# "Laser" mit Photoshop erstellen



## Kamener23 (30. Juli 2009)

Hallo zusammen,

könnte mir jemand sagen wie ich den Effekt, den ich unten dargestellt habe, mit Photoshop (oder einem anderen Programm) nachbauen könnte? Ich habe es bereits mit Blendenflecken versucht, aber hier erreiche ich nicht den selben Effekt.

Vielen dank für Eure Hilfe.


----------



## Martin Schaefer (30. Juli 2009)

Hi


Neues Bild erstellen
Hintergrund schwarz füllen
Neue Ebene erstellen
Vordergrundfarbe blau machen
In der Bildmitte rumklecksen und sprenkeln mit der blauen Farbe
Radiale Unschärfe mit Wert von 100 und Methode Zoom mehrfach anwenden. Je öfter, desto gut. 
Jetzt nochmal neue Ebene anlegen und in der Bildmitte ein klein wenig weiß rumklecksen und sprenkeln
Radiale Unschärfe mit Wert von 100 und Methode Zoom mehrfach anwenden. Je öfter, desto gut. 
Die Ebenendeckkraft der obersten Ebene (weiße Strahlen) noch ein wenig reduzieren, je nach Geschmack.
Fertig 

Gerne auch mehrfach versuchen. Wird beim ersten Versuch sicher noch nicht ganz deinem Ziel entsprechen. Aber du wirst schon merken, wie wo und was die Strahlen hübsch macht. 

Strahlende Grüße
Martin


----------

● ● ●

• Arbeitsanweisungen:
1 – Schreibe aus dem Thread zum Lasereffekt alles von „Jetzt nochmal neue“ bis hinunter zu „je nach Geschmack.“ ab.
2 – Mit welchem Wert und welcher Methode soll die radiale Unschärfe laut dem Thread zum Lasereffekt angewendet werden?
3 – Nenne alle Farben, die im Thread zum Lasereffekt für das Bild verwendet werden.

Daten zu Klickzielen
● ● ●

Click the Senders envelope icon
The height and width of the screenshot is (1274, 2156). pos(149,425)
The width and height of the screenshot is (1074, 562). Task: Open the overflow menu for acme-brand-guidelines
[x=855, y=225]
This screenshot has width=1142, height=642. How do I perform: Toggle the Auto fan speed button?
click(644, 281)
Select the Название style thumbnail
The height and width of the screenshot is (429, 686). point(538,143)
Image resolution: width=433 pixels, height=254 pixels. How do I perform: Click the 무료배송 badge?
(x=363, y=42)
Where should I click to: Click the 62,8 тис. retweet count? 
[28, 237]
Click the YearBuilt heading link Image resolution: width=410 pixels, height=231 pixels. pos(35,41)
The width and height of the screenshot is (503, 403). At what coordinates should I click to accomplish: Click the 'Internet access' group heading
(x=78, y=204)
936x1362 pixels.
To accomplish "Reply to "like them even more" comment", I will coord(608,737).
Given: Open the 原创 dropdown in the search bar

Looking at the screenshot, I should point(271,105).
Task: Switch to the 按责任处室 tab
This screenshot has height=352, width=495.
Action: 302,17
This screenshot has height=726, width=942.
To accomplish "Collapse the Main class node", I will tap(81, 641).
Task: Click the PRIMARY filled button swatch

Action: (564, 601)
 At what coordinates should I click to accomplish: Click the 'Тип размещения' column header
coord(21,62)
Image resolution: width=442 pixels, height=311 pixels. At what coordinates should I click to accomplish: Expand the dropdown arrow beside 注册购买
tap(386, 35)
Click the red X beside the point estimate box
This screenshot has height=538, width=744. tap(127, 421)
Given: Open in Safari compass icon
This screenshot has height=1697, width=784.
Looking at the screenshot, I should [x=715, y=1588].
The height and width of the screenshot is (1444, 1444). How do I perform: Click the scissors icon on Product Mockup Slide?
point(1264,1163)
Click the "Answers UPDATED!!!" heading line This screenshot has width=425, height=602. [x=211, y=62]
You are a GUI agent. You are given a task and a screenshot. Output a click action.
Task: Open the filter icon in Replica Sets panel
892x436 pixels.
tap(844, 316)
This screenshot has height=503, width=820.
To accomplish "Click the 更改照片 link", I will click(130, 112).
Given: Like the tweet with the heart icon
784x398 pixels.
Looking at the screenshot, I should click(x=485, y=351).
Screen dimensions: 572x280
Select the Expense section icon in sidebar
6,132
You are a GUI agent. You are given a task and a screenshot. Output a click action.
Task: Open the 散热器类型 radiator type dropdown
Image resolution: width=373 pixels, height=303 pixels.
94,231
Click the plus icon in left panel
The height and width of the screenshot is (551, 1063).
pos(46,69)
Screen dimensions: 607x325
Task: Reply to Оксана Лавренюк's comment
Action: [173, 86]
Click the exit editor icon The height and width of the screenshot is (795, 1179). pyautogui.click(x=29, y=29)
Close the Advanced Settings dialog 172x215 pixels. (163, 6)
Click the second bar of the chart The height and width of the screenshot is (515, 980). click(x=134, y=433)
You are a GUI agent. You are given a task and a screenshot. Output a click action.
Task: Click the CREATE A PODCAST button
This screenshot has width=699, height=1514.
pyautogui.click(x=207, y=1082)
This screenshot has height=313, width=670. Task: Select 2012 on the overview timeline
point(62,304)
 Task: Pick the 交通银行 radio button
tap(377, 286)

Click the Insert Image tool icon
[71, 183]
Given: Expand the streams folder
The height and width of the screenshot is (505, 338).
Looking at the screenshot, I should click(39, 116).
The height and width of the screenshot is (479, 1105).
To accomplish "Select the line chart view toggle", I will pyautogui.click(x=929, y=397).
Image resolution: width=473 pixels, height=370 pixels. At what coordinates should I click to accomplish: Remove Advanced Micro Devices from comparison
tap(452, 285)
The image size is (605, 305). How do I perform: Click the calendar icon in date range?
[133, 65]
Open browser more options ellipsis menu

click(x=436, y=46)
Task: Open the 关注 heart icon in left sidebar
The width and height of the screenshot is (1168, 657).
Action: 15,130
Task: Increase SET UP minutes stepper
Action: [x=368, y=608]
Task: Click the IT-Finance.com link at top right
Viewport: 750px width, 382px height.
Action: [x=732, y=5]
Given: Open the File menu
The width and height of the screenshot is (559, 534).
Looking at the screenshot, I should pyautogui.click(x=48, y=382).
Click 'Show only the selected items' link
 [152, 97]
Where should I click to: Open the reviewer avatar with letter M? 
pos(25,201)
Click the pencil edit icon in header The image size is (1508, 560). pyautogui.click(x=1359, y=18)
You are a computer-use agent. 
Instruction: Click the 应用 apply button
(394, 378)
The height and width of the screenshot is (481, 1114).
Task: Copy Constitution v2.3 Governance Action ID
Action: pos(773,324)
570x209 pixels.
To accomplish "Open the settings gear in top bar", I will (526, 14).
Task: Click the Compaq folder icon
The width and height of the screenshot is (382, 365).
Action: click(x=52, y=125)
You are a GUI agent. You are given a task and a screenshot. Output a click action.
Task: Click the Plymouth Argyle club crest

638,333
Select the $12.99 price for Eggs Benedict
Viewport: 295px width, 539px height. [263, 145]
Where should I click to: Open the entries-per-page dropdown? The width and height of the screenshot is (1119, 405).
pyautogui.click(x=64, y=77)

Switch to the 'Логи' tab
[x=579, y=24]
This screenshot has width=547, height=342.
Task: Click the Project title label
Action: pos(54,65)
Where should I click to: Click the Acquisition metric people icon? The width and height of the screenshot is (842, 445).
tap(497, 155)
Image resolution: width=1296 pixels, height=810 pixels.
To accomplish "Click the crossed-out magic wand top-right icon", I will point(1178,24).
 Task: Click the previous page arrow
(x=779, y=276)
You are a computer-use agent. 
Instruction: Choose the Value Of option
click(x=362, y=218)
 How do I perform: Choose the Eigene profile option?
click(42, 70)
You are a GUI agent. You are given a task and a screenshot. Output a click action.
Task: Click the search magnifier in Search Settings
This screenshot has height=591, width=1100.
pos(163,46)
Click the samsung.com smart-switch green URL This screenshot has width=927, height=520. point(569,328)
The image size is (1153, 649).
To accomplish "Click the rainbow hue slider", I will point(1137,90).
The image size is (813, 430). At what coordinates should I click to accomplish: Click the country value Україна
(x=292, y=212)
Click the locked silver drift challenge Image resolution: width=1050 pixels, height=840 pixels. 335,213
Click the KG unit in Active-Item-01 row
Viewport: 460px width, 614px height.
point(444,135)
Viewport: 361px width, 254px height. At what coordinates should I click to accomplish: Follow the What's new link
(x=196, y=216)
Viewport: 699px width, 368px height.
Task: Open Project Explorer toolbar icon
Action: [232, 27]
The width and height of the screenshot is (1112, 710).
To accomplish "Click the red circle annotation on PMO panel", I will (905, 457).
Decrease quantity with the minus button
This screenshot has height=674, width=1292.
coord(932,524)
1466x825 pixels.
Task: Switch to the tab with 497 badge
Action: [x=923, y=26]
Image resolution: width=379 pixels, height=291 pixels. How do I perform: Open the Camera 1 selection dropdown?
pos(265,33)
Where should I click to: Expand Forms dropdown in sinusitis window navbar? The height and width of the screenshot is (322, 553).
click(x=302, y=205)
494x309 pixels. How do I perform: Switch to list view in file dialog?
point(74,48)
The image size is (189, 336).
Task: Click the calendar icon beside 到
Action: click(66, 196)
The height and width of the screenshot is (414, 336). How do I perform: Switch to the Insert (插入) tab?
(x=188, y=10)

● ● ●

• Antworten pro Aufgabe:
1 –
Jetzt nochmal neue Ebene anlegen und in der Bildmitte ein klein wenig weiß rumklecksen und sprenkeln
Radiale Unschärfe mit Wert von 100 und Methode Zoom mehrfach anwenden. Je öfter, desto gut. 
Die Ebenendeckkraft der obersten Ebene (weiße Strahlen) noch ein wenig reduzieren, je nach Geschmack.

2 – Mit einem Wert von 100 und der Methode Zoom.

3 – Schwarz, Blau, Weiß